EXCERPT TO READ:
+ + +
Hi Everyone,
We have commissioned RNA-seq and analysis by a company, which provided us with raw fastq files, BAM files, and a count matrix. They used hard clipping and Tophat for the alignment to GRCm38/Mm10. I have attempted to recreate their analysis with HISAT2 (same reference genome), using simply the default parameters and no separate trimming/clipping. I have used samtools to convert the SAM files to BAM files and compared the results from the company's analysis ("Tophat") with my own ("HISAT2") using IGV. The results are very confusing to me. The majority of genes I have (randomly) inspected look highly similar between both sets of BAM files. See this example gene (Tophat in blue, HISAT2 in red):
So far, so good. However, there are also multiple instance where one analysis picked up good reads, while the other did not. This is true in both directions. See these two example genes:
And, finally, there are some genes in which one alignment just looks weirdly skewed. For instance:
Does anyone know what might account for these differences? Or which alignment I should use for downstream analysis? I'd be grateful for any feedback!
Thomas
Please consider this.
You should know that the old 'Tuxedo' pipeline of Tophat(2) and Cufflinks is no longer the "advisable" tool for RNA-seq analysis. The software is deprecated/ in low maintenance and should be replaced by HISAT2, StringTie and ballgown. See this paper: Transcript-level expression analysis of RNA-seq experiments with HISAT, StringTie and Ballgown. There are also other alternatives, including alignment with STAR and bbmap, or pseudo-alignment using salmon.
+ + +
Stored entries:
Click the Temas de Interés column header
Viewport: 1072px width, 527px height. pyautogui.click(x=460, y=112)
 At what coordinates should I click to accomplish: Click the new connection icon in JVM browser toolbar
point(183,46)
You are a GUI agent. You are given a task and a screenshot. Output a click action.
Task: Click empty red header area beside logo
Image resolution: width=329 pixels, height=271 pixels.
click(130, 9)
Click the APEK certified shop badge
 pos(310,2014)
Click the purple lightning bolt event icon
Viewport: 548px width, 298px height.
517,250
+ + +
TASKS:
(1) Print the RNA-seq alignment thread word for word, everything from "You should know" down to "pseudo-alignment using salmon.".
(2) Answer these from the RNA-seq alignment thread:
(a) To which reference genome did the company align the reads?
(b) Which three tools does the reply say should replace Tophat and Cufflinks?
(c) Which tool does the reply name for pseudo-alignment?
(3) Write the next part of the RNA-seq alignment thread, starting after its last sentence.
The records have no role in any of this work.

LIST OF ANSWERS:
(1)
You should know that the old 'Tuxedo' pipeline of Tophat(2) and Cufflinks is no longer the "advisable" tool for RNA-seq analysis. The software is deprecated/ in low maintenance and should be replaced by HISAT2, StringTie and ballgown. See this paper: Transcript-level expression analysis of RNA-seq experiments with HISAT, StringTie and Ballgown. There are also other alternatives, including alignment with STAR and bbmap, or pseudo-alignment using salmon.

(2)
(a) GRCm38/Mm10
(b) HISAT2, StringTie and ballgown
(c) salmon

(3)
But even with that in mind, it's still odd that something like Gapdh (non-repetitive sequence that is well annotated) would be so different.
Have a look at GAPDH in the UCSC genome browser, don't forget to activate the track with segmental duplications ("Segmental Dups").
It's clean for mm10 (I am assuming this is mouse based on the genes in the screenshot).
Yes, it's GRCm38/Mm10. I should have mentioned that (just edited the original entry to include the information). So you think this is an acceptable level of quality for Mm10 alignments?
There is not enough information in the original post to draw a solid conclusion. Yes there appear to be differences but we have no idea if one or both analyses have some problems associated with them.
Right, exactly my problem! I can't tell if either of these is better than the other, if one is seriously flawed or if both of them are acceptable. What additional information would be helpful in determining this?